For premenopausal women, testosterone therapy is generally not recommended at this time due to insufficient evidence of benefit.
FDA-Approved Medications
Two prescription medications are specifically approved for low sexual desire in premenopausal women. Flibanserin (sold as Addyi) is a daily pill taken at bedtime. It works on brain chemistry related to desire rather than on blood flow. The most common side effects include dizziness, sleepiness, and fatigue, and you cannot drink alcohol while taking it due to the risk of dangerously low blood pressure and fainting. It requires daily use, and benefits build gradually over weeks.
Bremelanotide (sold as Vyleesi) takes a different approach. It’s a self-administered injection given in the thigh or abdomen at least 45 minutes before anticipated sexual activity, used on an as-needed basis rather than daily. Nausea is the most common side effect, particularly with the first injection.
Neither medication produces dramatic results for everyone. Clinical trials showed modest but meaningful improvements in desire and reductions in distress. They work best when combined with addressing the psychological, relational, and lifestyle factors described above.
Relationship and Communication Patterns
In long-term relationships, desire naturally fluctuates, and a drop in sexual interest often reflects relationship dynamics more than individual biology. Unresolved conflict, feeling unseen or unappreciated, inequitable division of household labor, and lack of non-sexual physical affection all press the brake on desire. For many women, emotional connection is not separate from sexual desire. It is the foundation of it.
If you experience responsive desire, communicating that to your partner can be transformative. It reframes the situation from “something is wrong with me” to “I need more warm-up.” Couples who build non-sexual touch into daily life (holding hands, greeting each other with a real hug, sitting close together) often find that desire follows. Couples therapy or sex therapy can help when communication patterns have become stuck, and research consistently shows that relationship satisfaction is one of the strongest predictors of sexual desire in women.

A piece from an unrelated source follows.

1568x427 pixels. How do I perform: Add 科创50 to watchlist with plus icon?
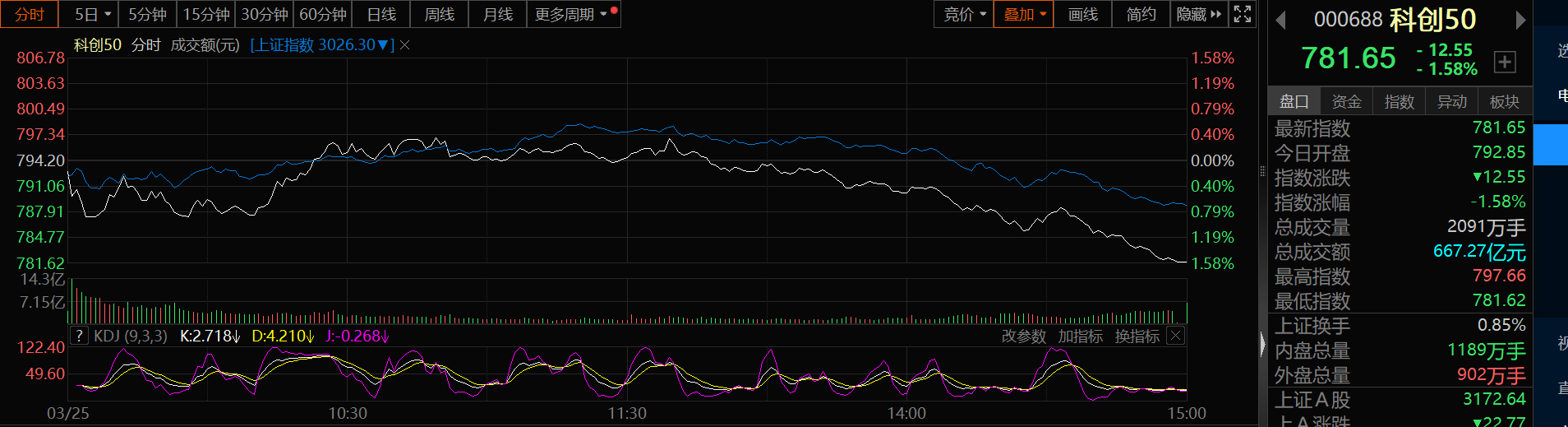[1505, 62]
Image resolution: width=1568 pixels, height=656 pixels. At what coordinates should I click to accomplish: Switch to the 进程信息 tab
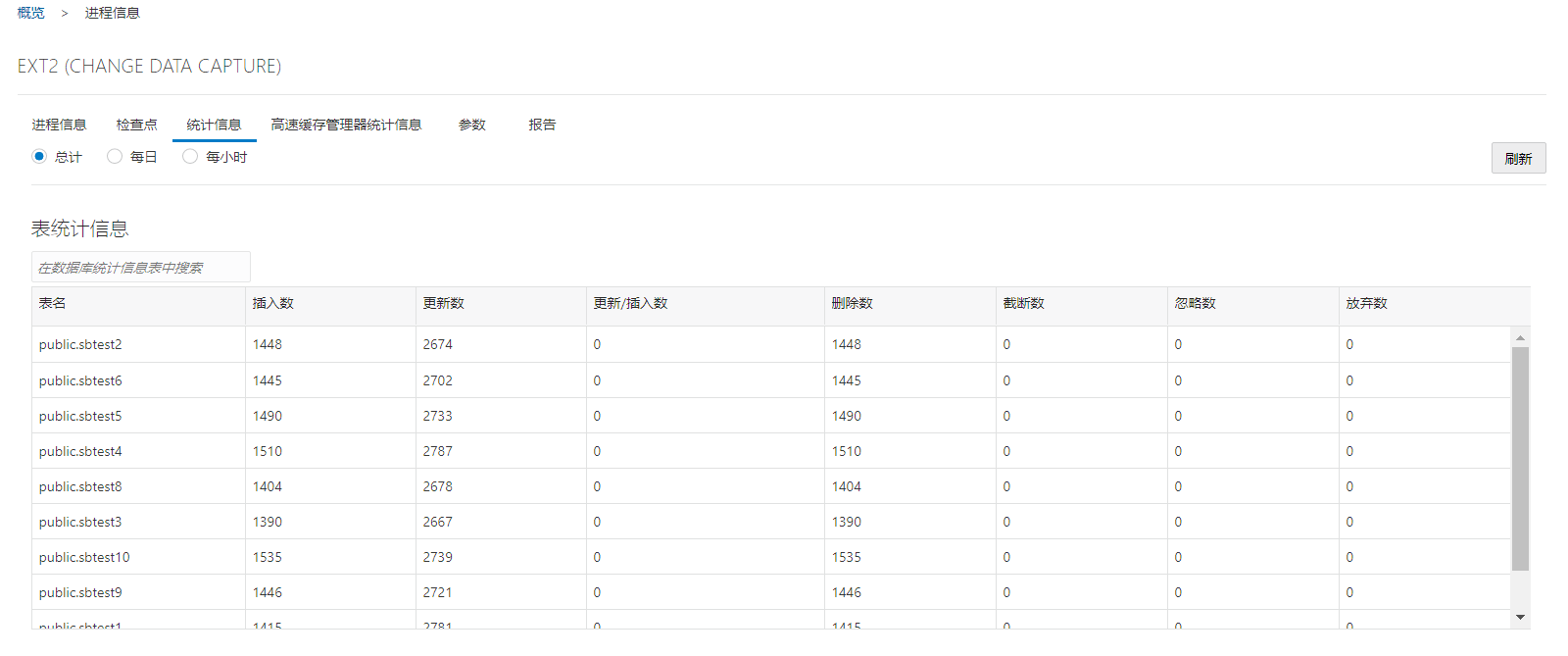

Supplements: What the Evidence Shows
Maca root and ashwagandha are the two supplements most frequently marketed for female libido. Some small studies suggest maca may modestly improve sexual desire, though the evidence is limited and inconsistent. Ashwagandha has been studied as well, with trials using standardized root extract at doses around 600 mg daily, but published results remain sparse and inconclusive. Neither supplement has the kind of robust clinical evidence that would make it a reliable recommendation. They’re generally considered safe for most people, but “natural” doesn’t mean “proven effective,” and supplements are not regulated the same way medications are. If you try one, give it at least eight weeks before judging whether it’s helping.
The interventions with the strongest evidence remain exercise, sleep, stress reduction, addressing relationship dynamics, treating underlying conditions like depression, reviewing medications that may be interfering, and, where appropriate, hormone therapy or prescription medications.